How should investors think about this situation? If the business is permanently worse, then the cash flows available to shareholders might be as follows (note that the EBITDA numbers add back marketing costs, which AlarmForce expenses, unlike many competitors, who capitalize them):
|Customers||142,400||As of January 2014|
|EBITDA/Customer||$180||Averaged $183 during 2008-13; $210 in Q1 2014|
|Annual Churn||14%||11-12% during 2008-09; 14% in 2013|
|Customers to Replace||20,000||Churn was 18,700 in 2013|
|Customer Acquisition Cost||$750||Averaged $591 during 2008-10; $746 in 2013|
|Cash Cost to Replace||$15.0 million|
|Pretax FCF||$10.6 million|
|Taxes||$3.7 million||35% tax rate|
|FCF||$6.9 million||"Steady-state" FCF|
|Shares Out||12.0 million|
|FCF / Share||$0.58|
At today’s share price of $10.70, net of $14 million of cash on the balance sheet, that is a 6% yield, which is decent downside protection given the recurring nature of the cash flows (91% of revenues are contracted). Note that this downside protection was even better with the stock nearer $9/share.
If the board and new management succeed in returning the business to historical levels of profitability and churn, then cash flows might be as follows:
|Customers||142,400||As of January 2014|
|EBITDA / Customer||$210||Averaged $183 during 2008-09, $210 in Q1 2014|
|Annual Churn||12%||11-12% in 2008-09; 14% in 2013|
|Customers to Replace||17,000||Churn was 18,700 in 2013|
|Customer Acquisition Cost||$600||Averaged $591 during 2008-10; $746 in 2013|
|Cash Cost to Replace||$10.2 million|
|Pretax FCF||$19.7 million|
|FCF||$12.8 million||"Steady-state FCF"|
|Shares Out||12.0 million|
|FCF / Share||$1.07|
This would be an 11% yield on today’s $10.70/share price, which would be cheap given the recurring nature of the cash flows. It would also be cheap given the attractiveness of growing the customer base achieving those economics. In the downside case, the IRR of a new customer is under 10%. But in the upside case, assuming that there are opportunities to grow the customer base and retain the attractive economics, the IRR of a new customer is north of 20%. Using an 11% FCF yield to invest in 20%+ IRR new customers is a good thing over time.
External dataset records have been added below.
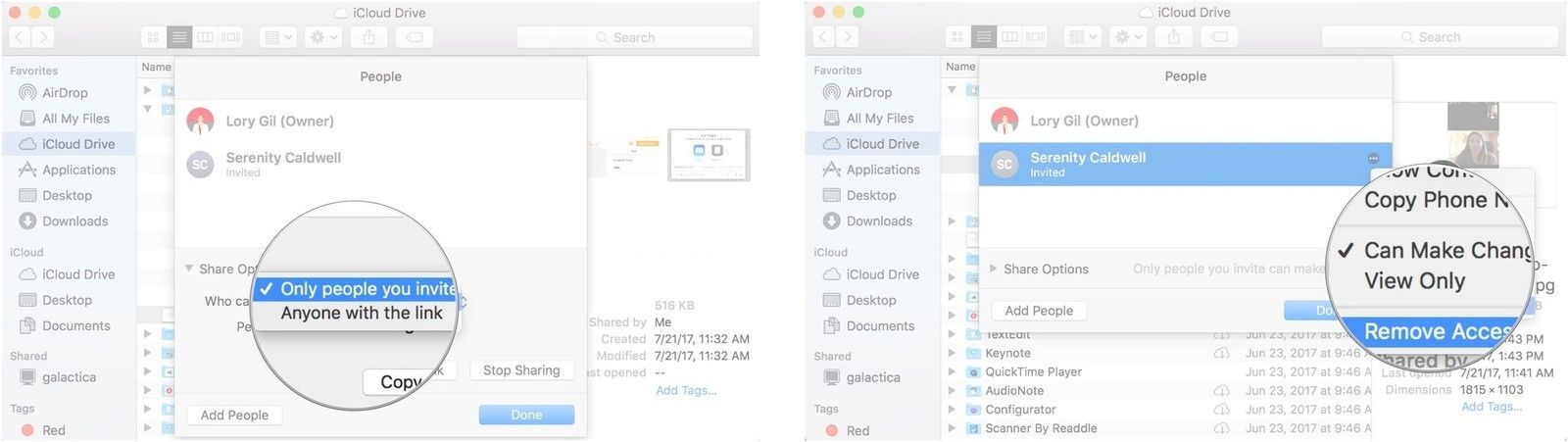Image resolution: width=1568 pixels, height=442 pixels.
Task: Set permission to View Only
Action: click(x=1414, y=281)
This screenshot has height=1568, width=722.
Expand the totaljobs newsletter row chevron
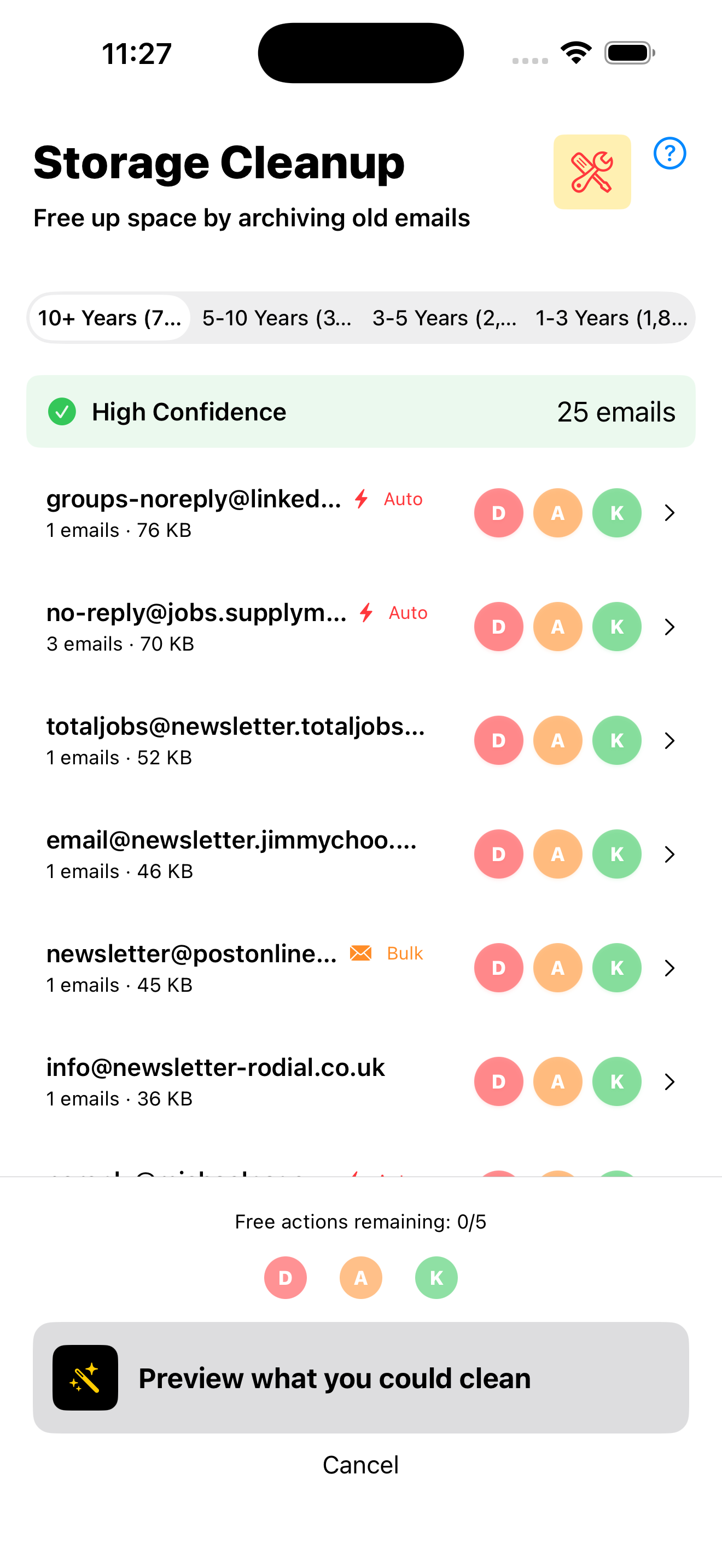tap(669, 740)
AlarmForce’s strong balance sheet gives investors the luxury of waiting to see what happens to the economics under new management. It also gives management time to professionalize the company’s operations.
What are the downside risks?
The face of the company in many of its video ads is Joel Matlin. He is now an angry ex-CEO, and may interfere with the branding of the company going forward.
It’s possible that technology will disrupt the alarm business. Dropcam has a video product that has gotten a lot of attention, though its usefulness as an alarm is limited (hard to place on a door; no central monitoring or direct connection to the police). Cable companies say that the alarm business is a priority for them, though their offerings seem high cost relative to AlarmForce’s. Google may do something big in this area to add to thermostats. All of these seem well-mitigated by the low cost and focus on security of the AlarmForce service.